* TO BE DONE
1. In the forum comment, what is the PR about?
2. Quote the forum comment from "Of course, I'm" to "Well, read on...".

----- TEXT SHOWN

As I showed in some detailed experiments and resulting plots last week, it turns out that SWC doesn't benefit from compression of any sort (internal Flask compression or manual compression) because SWC data is small enough to fall within the overhead of the overarching communication inefficiencies. So, one outcome of my experiment was that in the case of an SWC request, I may as well dispense with any compression complexity (which is work I will defer to the orthogonal task of simplifying the skeleton services output format options; this PR is about the new cache querying and bulk skeleton APIs and I'm frustrated that my unrelated experiments vis-a-via compression possibilities are a distraction here; I guess properly I should have attempted to maintain these two lines of work in unrelated git branches or something to that effect, but I didn't compartmentalize the tasks that cleanly as I was picking away at the code. I'm sorry I have multiple tasks going on at once in the same codebase, I realize this isn't the cleanest approach).
Of course, I'm worried there may be larger neurons and skeletons out there that I haven't caught in my experimental net yet in which compression (of one sort or another) would be beneficial. If that turns out to be the case, should I just rely on Flask's cleaner handling of compression for me? Well, read on...

----------
----- MATERIAL

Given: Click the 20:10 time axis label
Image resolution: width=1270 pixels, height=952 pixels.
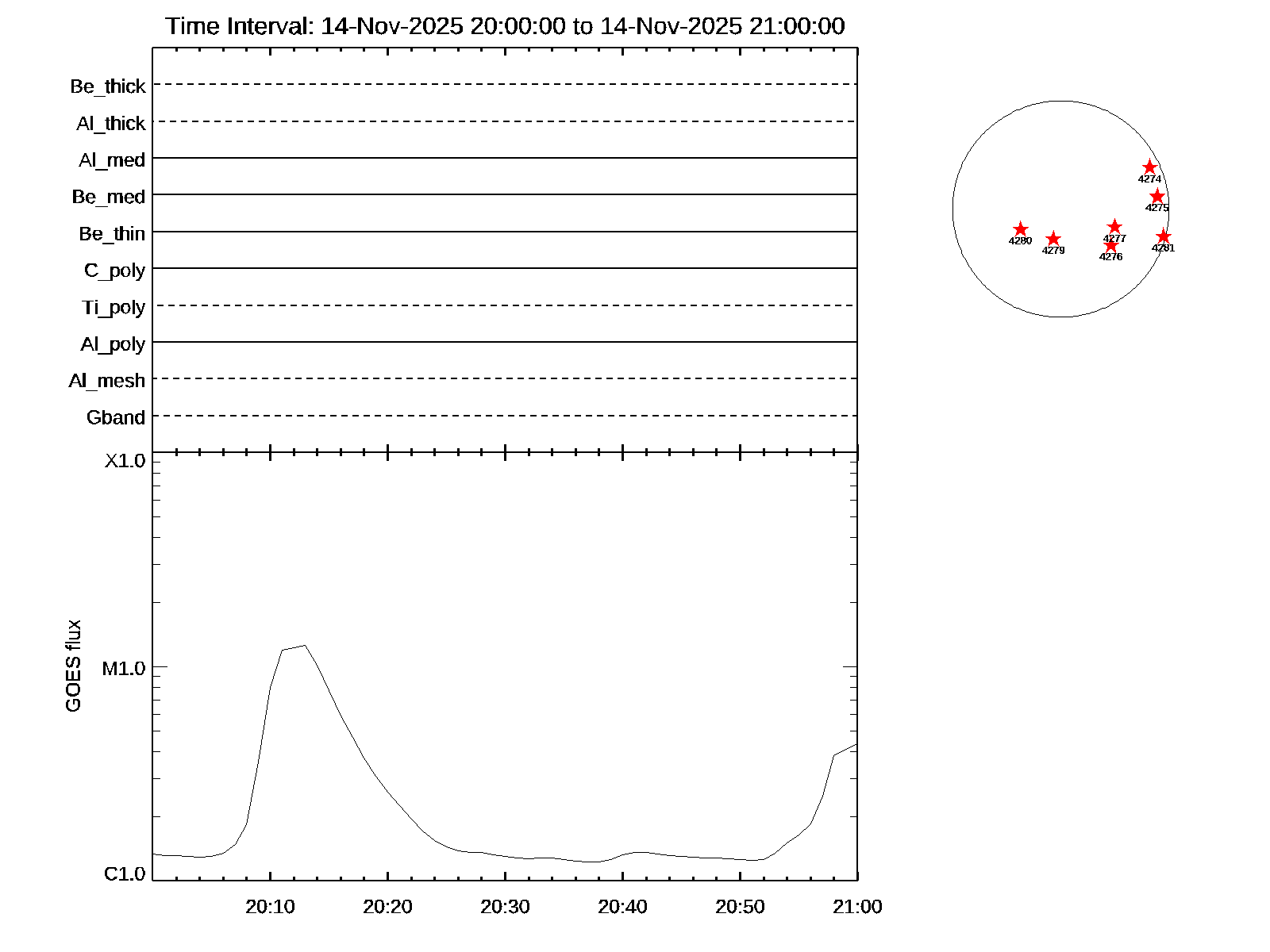Looking at the screenshot, I should coord(270,907).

----------

* RESULTS BY TASK
1. The new cache querying and bulk skeleton APIs.

2.
Of course, I'm worried there may be larger neurons and skeletons out there that I haven't caught in my experimental net yet in which compression (of one sort or another) would be beneficial. If that turns out to be the case, should I just rely on Flask's cleaner handling of compression for me? Well, read on...